AIM OF THE TASK ▸ Return every line of the entries below word for word, leaving out the pictures.

[Entries for finding displayed items]
++++++

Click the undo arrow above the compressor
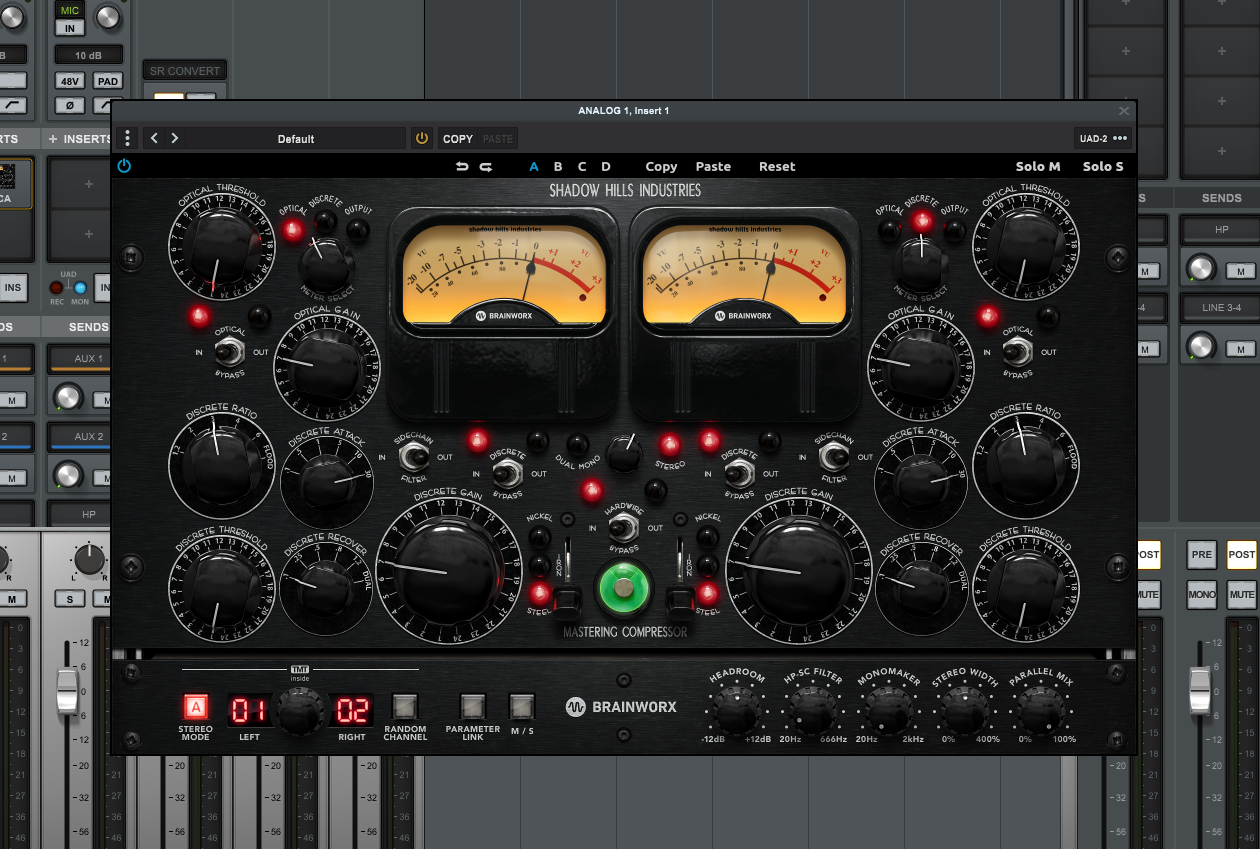pyautogui.click(x=461, y=166)
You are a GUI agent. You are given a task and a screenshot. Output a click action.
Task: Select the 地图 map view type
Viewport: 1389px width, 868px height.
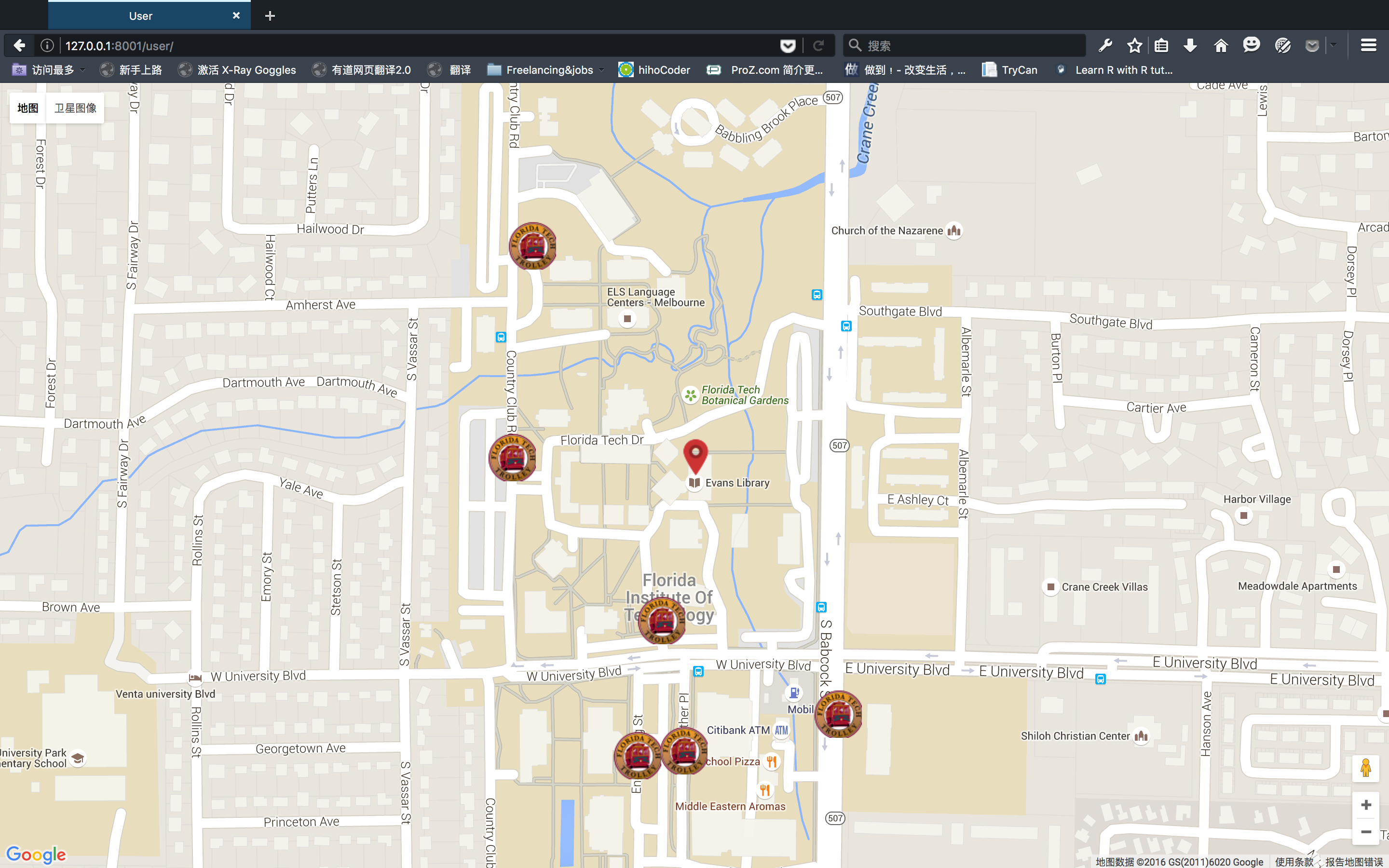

++++++

SOLUTION ▸
Click the undo arrow above the compressor
pyautogui.click(x=461, y=166)
You are a GUI agent. You are given a task and a screenshot. Output a click action.
Task: Select the 地图 map view type
Viewport: 1389px width, 868px height.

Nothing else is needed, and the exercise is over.